Being able to map cache lines in a fully associative manner is beneficial to cache memory design and application performance, as pointed out by the paper. There are three reasons. First, a fully associative cache enables better chance of finding an ideal victim for replacement on capacity misses. On traditional caches, the victim must be found within the same set as the address to be accessed. Fully associative cache treats all lines in the cache as candidates, allowing more complicated algorithm to be used for replacements. Second, some advanced designs can be implemented easily on fully associative cache, such as cache line pinning and hardware transactional memory. Cache line pinning “locks” a certain cache block in the set, either to retain atomicity of data operations on that block or to protect the line from cache thrashing. With a limited associativity per set, locking a line in the cache always means losing some of the flexibility of replacements. In the worst case, all cache lines in the set are locked, and the hardware will be trapped into a deadlock when a new cache line is to be brought into the same set. The same applies to hardware transactional memory, such as Intel TSX, in which a set conflict misses (too many transactionally written lines in a set) will abort the transaction and block progress. With a fully associative cache design, neither of the above two use cases can become a problem until all lines in the cache are locked, which is an extremely rare corner case. The last reason is that cache partition can be
implemented more efficiently on a fully associative cache. On regular caches, partitioning are often done on separate ways, which has its limit.

This paper proposes two challenges to solve for fully associative caches. The first challenge is effect address mapping and cache lookup. Classical caches typically use direct mapping, or Content-Addressable Memory, or both, to generate the index of the data slot, and then access data. For fully associative caches, the entire CAM array needs to be accessed, since an address can potentially be cached anywhere in the array, which is not practical for both the energy and the decoding logic. The second challenge is to design and implement an efficient replacement algorithm to deal with the large associativity and special access pattern of the L2 cache. Compared with regular caches, IIC needs to select a replacement candidate among tens of thousands of addresses, which may not be implemented efficiently using the old LRU. Besides, LRU is not particularly good for L2 caches, since the L2 only observes a filtered subset of the actual trace, where most locality has been absorbed by the L1 level.

IIC is organized as a chaining hash table. A tag in IIC consists of several fields. The regular address field stores the address, and supports CAM-style lookup by the reading logic. The coherence state and other state fields store regular coherence and internal state information, which is orthogonal to the cache organization. The most important fields are “chain” field, which stores the next element pointer of the chaining hash table, and the “repl” field which stores replacement metadata. The chain field only need suffcient number of bits to index all tags (12 bits in the paper), while the “repl” field contains 32 bits for organizing the replacement FIFO lists, as we will see below.
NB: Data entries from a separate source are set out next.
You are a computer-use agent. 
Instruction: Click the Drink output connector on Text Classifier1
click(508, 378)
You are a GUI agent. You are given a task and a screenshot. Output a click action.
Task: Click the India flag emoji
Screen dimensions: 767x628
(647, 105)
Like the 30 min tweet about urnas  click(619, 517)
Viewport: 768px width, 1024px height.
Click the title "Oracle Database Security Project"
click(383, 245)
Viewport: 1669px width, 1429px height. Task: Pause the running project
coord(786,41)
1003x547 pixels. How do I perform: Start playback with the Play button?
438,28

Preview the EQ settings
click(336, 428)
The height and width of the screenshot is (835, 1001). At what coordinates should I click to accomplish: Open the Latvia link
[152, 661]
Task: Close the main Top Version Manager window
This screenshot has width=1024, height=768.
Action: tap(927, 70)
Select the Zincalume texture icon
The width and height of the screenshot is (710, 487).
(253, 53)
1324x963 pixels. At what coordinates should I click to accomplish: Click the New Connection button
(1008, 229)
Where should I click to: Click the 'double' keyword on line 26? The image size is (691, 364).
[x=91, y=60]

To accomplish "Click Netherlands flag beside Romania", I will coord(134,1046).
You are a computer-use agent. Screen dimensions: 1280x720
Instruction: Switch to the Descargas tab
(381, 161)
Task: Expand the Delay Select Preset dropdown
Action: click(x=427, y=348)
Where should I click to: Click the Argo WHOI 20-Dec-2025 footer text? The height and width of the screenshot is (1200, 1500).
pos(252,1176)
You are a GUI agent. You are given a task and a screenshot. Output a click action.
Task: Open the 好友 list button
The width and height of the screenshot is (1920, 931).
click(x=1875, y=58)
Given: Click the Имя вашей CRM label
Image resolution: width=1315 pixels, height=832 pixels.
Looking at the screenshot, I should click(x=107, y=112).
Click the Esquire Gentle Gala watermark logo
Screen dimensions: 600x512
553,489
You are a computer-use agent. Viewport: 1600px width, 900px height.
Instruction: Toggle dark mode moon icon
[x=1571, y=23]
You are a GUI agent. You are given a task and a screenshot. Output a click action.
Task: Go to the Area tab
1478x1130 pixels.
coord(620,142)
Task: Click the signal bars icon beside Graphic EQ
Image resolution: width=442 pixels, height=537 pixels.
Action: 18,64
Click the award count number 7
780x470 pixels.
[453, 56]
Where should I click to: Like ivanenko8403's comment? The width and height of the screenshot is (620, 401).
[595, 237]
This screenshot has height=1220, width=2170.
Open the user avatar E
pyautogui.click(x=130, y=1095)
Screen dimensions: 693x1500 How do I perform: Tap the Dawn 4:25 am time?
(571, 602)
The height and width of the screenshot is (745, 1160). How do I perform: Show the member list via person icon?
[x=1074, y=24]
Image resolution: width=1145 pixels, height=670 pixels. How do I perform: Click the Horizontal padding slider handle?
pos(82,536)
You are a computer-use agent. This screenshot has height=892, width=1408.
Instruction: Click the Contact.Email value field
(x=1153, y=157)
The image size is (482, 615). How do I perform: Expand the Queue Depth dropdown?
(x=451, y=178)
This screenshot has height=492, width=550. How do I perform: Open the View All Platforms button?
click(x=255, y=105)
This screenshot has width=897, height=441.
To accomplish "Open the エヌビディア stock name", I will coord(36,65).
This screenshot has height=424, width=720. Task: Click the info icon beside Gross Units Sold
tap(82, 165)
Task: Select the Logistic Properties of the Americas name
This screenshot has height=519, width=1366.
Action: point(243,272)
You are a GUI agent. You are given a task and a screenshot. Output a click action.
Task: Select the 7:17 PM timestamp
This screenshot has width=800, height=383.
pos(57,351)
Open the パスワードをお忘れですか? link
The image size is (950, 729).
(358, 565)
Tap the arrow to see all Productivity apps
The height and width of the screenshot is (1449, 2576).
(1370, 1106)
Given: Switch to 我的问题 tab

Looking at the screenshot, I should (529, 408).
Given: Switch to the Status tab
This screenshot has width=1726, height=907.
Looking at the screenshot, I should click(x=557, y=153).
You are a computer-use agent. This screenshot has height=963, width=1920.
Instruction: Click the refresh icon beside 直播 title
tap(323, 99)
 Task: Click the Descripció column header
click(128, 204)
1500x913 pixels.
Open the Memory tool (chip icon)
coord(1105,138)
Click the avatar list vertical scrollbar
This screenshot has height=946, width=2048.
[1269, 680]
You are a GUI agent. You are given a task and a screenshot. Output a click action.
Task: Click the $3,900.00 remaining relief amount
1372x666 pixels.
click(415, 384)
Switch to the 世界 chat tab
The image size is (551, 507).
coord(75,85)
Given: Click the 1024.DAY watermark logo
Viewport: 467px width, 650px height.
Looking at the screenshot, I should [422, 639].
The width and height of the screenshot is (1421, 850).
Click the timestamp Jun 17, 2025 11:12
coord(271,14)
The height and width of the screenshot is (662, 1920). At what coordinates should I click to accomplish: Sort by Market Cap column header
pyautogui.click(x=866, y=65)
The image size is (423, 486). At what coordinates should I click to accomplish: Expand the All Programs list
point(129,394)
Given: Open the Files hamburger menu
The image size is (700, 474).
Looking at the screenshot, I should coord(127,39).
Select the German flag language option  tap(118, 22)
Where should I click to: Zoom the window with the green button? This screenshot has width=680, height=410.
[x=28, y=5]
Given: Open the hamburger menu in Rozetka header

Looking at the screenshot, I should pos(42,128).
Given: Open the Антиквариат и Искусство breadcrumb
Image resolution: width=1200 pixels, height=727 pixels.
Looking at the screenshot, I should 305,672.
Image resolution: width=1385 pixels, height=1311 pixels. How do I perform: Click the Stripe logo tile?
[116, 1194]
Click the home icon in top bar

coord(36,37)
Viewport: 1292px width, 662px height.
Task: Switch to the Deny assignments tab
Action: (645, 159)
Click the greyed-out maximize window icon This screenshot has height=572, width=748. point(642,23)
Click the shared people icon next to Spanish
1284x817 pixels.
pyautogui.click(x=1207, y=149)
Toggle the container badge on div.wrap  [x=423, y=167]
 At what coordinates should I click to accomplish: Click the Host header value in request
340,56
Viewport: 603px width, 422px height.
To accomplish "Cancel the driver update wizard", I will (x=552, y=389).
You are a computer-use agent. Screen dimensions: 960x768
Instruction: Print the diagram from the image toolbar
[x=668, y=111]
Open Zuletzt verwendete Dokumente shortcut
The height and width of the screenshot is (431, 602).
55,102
The IIC works as a hardware hash table using chaining for conflict resolution. As a software chaining hash table, ICC hardware consists of two parts. The first part is the primary table, which is organized like a regular 4-way set associoative cache (with significantly smaller number of sets). An incoming address is hashed into one of the many sets, called a “bucket”, and perform a regular CAM lookup within the set. If none of the address tags match, instead of declaring cache miss as in a regular cache, the hardware will continue searching the chained tags until the end is reached or until a hit is signaled. Note that all tags within a bucket share one “chain” field, which is only stored once. The hardware tag walker repeatedly follows the “chain” field to the next tag, compares the address, and signals a hit if addresses match. Data slot is read after hit is signaled, which is serialized after tag comparison. If a miss is signaled, the software handler is invoked to evict a line, after which the controller will fetch the missing address.

The software handler running the replacement algorithm can either be programmed into the cache controller, or can be a dedicated hardware thread on the processor. The paper did not describe how the cache hardware may interact with software handler running on the CPU, since these internal states are necessary for decision making, but inaccessible as the cache is supposed to be transparent.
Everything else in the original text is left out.